SOURCE MATERIAL:
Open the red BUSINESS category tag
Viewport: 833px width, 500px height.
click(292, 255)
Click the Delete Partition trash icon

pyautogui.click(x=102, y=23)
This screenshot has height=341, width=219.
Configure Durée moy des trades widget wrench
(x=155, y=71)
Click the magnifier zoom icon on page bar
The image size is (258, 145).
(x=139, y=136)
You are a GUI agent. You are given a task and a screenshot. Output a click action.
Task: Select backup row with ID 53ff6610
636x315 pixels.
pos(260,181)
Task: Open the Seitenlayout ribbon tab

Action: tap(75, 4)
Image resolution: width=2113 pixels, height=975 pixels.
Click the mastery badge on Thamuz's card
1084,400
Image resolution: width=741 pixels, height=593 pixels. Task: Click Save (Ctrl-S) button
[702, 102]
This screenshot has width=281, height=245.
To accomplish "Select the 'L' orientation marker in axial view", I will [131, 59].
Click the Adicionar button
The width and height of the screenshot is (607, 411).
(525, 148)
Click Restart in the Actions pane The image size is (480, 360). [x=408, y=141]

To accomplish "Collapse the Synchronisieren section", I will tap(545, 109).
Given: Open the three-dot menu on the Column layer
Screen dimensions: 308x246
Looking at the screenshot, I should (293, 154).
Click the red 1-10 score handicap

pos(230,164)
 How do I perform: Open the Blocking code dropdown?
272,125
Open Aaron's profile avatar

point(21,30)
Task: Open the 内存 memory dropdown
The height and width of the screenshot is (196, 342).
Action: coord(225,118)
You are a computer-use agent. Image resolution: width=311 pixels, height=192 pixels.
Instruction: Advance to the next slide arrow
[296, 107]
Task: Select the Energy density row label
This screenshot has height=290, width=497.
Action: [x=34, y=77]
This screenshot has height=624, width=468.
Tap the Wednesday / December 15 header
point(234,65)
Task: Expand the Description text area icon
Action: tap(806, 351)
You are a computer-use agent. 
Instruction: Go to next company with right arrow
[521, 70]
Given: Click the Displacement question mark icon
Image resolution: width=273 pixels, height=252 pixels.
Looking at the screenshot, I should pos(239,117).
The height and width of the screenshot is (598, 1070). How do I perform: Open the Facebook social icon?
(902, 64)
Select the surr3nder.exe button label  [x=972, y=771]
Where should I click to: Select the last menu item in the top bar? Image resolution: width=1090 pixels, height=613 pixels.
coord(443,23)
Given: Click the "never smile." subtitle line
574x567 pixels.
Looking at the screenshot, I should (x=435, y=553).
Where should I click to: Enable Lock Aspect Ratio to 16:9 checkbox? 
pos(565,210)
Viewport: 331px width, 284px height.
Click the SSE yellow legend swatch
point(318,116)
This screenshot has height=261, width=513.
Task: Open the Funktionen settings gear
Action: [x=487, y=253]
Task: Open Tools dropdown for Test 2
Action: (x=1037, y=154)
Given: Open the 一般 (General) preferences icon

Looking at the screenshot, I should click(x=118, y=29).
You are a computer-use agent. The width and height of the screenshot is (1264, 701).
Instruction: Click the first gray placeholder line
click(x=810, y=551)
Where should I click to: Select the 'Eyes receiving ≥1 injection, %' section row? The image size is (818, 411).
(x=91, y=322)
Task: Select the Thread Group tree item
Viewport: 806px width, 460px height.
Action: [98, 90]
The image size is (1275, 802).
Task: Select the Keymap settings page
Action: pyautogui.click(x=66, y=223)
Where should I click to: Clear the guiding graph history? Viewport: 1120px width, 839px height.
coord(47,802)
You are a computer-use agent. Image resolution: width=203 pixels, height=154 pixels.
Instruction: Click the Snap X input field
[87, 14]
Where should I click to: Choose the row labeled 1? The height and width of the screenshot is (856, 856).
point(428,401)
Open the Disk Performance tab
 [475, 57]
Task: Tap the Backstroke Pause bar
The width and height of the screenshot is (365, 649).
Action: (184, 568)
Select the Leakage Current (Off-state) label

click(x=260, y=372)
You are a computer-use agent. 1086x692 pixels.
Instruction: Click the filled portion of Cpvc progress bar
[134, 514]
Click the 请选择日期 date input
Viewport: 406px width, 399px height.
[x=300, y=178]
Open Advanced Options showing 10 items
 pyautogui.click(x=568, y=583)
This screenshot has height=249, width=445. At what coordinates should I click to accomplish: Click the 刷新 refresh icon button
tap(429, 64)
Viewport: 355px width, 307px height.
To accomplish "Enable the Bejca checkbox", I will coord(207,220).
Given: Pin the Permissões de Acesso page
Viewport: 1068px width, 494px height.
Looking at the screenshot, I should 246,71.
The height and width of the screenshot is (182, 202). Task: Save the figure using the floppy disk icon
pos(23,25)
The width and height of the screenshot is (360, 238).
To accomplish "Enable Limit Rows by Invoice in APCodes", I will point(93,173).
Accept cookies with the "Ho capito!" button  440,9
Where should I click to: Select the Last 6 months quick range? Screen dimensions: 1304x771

OBJECTIVE: Copy out the items from the line with "Click Restart in" up to and including the line with "point(21,30)", reproducing each line without any change.

WRITTEN REPLY:
Click Restart in the Actions pane The image size is (480, 360). [x=408, y=141]

To accomplish "Collapse the Synchronisieren section", I will tap(545, 109).
Given: Open the three-dot menu on the Column layer
Screen dimensions: 308x246
Looking at the screenshot, I should (293, 154).
Click the red 1-10 score handicap

pos(230,164)
 How do I perform: Open the Blocking code dropdown?
272,125
Open Aaron's profile avatar

point(21,30)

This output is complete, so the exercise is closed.